Photodynamic Therapy

In photodynamic therapy (PDT), light is used to activate the drug (a photosensitizer) at diseased sites. Initially, PDT was used for the treatment of superficial tumors such as skin cancer. Recent improvements in the technology have allowed for the treatment of deep tumors such as lung cancers.159 The tumor area is exposed to light of a specific wavelength that activates the drug, leading to the destruction of tumor cells and proximal tumor vasculature via the production of reactive oxygen species or by other mechanisms.160,161 In order for the PDT agents to be effective in destroying tumor cells, it is necessary that there is no aggregation of the drug. However, in aqueous media, the hydrophobic photosensitizers tend to aggregate, resulting in reduced potency. Pluronic® micelles were reported to be able to solubilize benzoporphyrin while avoiding drug aggregation in the micelle core, implying that the potency of the photosensitizer was maintained.162 In this way, polymeric micelles become an attractive alternative for the solubilization and delivery of photosensitizers.

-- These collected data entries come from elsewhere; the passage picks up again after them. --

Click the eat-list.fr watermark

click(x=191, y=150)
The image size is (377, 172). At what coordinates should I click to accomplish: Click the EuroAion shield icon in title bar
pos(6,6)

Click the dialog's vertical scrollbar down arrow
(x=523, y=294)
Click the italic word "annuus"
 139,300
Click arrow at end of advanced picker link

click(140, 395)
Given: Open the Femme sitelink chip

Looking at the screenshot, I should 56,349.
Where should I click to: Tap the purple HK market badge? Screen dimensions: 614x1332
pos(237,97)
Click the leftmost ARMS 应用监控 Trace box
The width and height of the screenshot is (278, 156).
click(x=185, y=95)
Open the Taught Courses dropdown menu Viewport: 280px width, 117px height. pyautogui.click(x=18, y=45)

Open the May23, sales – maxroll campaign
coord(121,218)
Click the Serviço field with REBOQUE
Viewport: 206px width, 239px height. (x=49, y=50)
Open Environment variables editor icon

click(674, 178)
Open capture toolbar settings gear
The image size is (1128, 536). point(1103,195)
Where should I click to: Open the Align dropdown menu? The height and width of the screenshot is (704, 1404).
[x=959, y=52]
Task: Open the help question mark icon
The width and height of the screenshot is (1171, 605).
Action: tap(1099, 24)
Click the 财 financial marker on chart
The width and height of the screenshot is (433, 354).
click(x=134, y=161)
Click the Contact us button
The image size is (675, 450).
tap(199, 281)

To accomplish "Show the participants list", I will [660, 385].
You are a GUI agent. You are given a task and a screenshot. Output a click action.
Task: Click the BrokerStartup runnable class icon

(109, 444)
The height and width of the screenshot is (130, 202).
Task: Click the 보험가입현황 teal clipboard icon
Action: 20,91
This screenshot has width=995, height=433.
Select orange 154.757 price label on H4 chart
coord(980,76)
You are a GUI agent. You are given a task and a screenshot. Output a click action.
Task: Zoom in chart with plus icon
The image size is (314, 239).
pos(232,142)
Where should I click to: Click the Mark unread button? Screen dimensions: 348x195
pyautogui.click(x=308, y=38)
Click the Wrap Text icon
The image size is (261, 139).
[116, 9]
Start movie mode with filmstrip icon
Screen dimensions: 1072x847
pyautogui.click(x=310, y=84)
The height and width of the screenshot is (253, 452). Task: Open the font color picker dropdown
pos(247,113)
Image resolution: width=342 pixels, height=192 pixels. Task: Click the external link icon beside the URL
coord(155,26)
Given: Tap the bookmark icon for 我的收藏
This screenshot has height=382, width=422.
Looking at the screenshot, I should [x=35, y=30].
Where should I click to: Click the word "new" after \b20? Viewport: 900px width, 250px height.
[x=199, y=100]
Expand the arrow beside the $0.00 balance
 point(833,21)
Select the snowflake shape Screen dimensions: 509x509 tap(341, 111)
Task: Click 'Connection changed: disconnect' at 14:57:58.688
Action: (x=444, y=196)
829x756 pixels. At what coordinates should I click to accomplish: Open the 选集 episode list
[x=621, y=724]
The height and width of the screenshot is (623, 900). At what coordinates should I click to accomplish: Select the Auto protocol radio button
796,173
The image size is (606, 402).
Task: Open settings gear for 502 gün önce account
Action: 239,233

Kataoka's group has developed polyion complex (PIC) micelles based on anionic copolymers (PEG-b-poly(L-lysine) or PEG-b-PAsp) for the encapsulation of a polycationic photosensitizer. These micelles are stabilized by electrostatic interactions, and the micelles are pH-responsive, allowing intratumoral drug release or intracellular endosomal escape.160,162,163 The photosensi-tizer-loaded PIC micelles showed no skin phototoxicity in rats upon exposure to broadband visible light, and severe skin phototoxicity was observed with the administration of Photofrin® (a currently approved PDT drug formulated in 0.9% sodium chloride).164 The photosensitizer-loaded PIC micelles were also shown to exhibit enhanced efficacy and reduced toxicity in the Lewis lung carcinoma (LLC) cell line in comparison to free photosensitizer.160

It has also been reported that the subcellular localization of the photosensitizer influences its efficacy. Leroux's group has developed pH-sensitive aluminum chloride pthalocyanine (AICIPc)-loaded N-isopropylacrylamide copolymer micelles for treatment against EMT-6 tumors in vivo. The tumor accumulation of the micelle-formulated drug is lower than that of AICIPc dissolved in Cremophor EL. However, the copolymer micelle formulation has been shown to have enhanced therapeutic efficacy that is most likely attributed to an increase in the cytoplasmic accumulation of the drug.165,166 In many cases, the accumulation of photosensitizer at the mitochondria has been found to be the most efficacious.161,167 Therefore, the use of pH-responsive polymeric micelles for PDT could enhance drug accumulation in the mitochondria following endosomal/lysosomal escape of the micelles. In the future, the design of polymeric micelles for use in PDT will likely be aimed at improving tumor and subcellular localization by fine-tuning the copolymer composition in order to achieve active targeting.